Start of Task inputs
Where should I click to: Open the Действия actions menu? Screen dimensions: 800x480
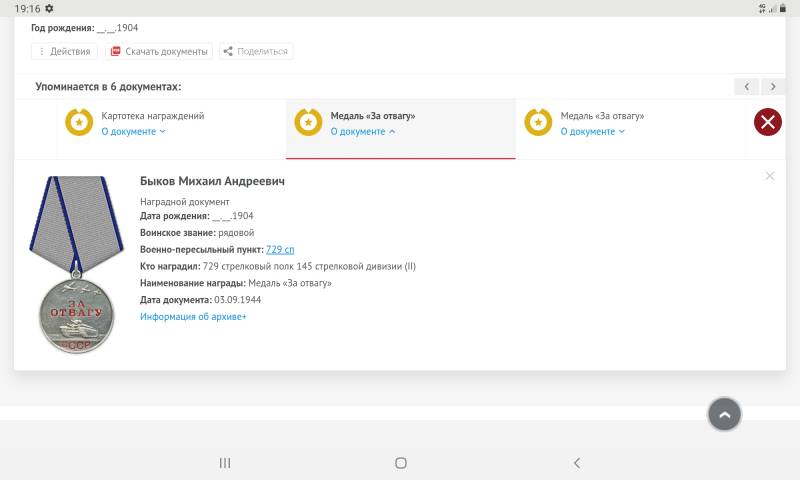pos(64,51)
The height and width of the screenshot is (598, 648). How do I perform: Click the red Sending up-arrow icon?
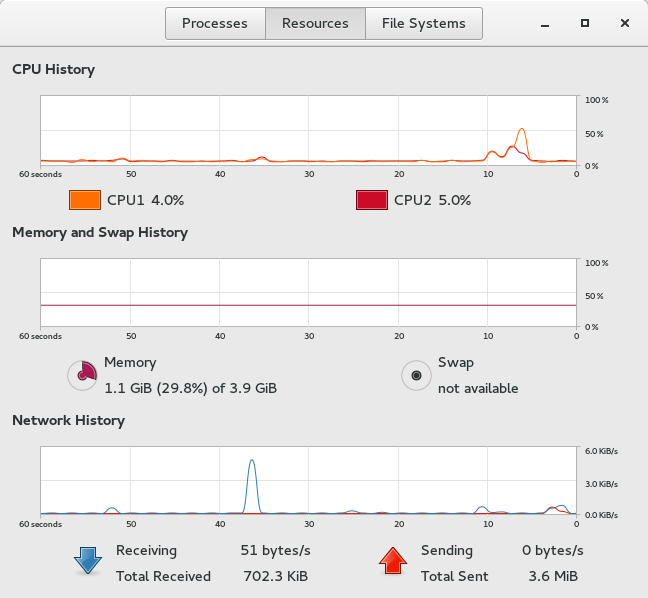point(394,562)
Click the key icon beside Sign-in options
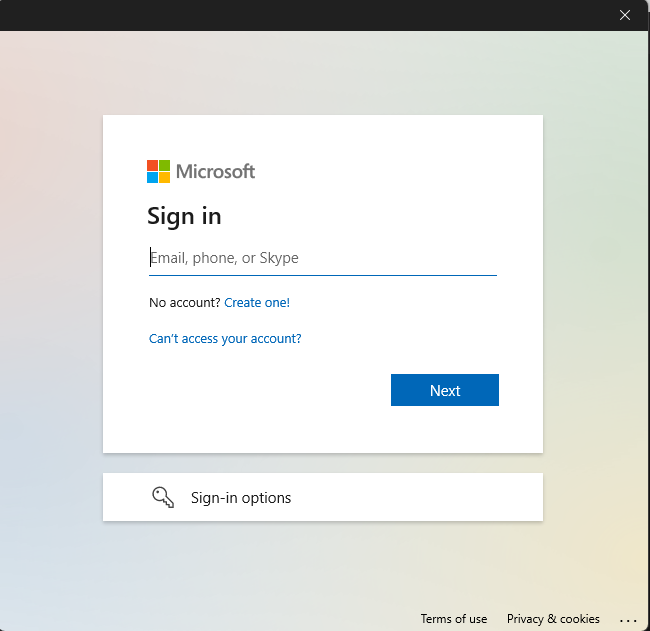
End of Task inputs
Start of Task inputs
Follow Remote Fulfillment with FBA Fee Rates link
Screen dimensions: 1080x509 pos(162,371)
End of Task inputs
Problem to work on:
In the listing above, find the line containing "Where should I". Output it and every line after it up to and including the line containing "Click the key icon beside Sign-in options", exactly, but skip the pictures.

Exercise response:
Where should I click to: Open the Действия actions menu? Screen dimensions: 800x480
pos(64,51)
The height and width of the screenshot is (598, 648). How do I perform: Click the red Sending up-arrow icon?
point(394,562)
Click the key icon beside Sign-in options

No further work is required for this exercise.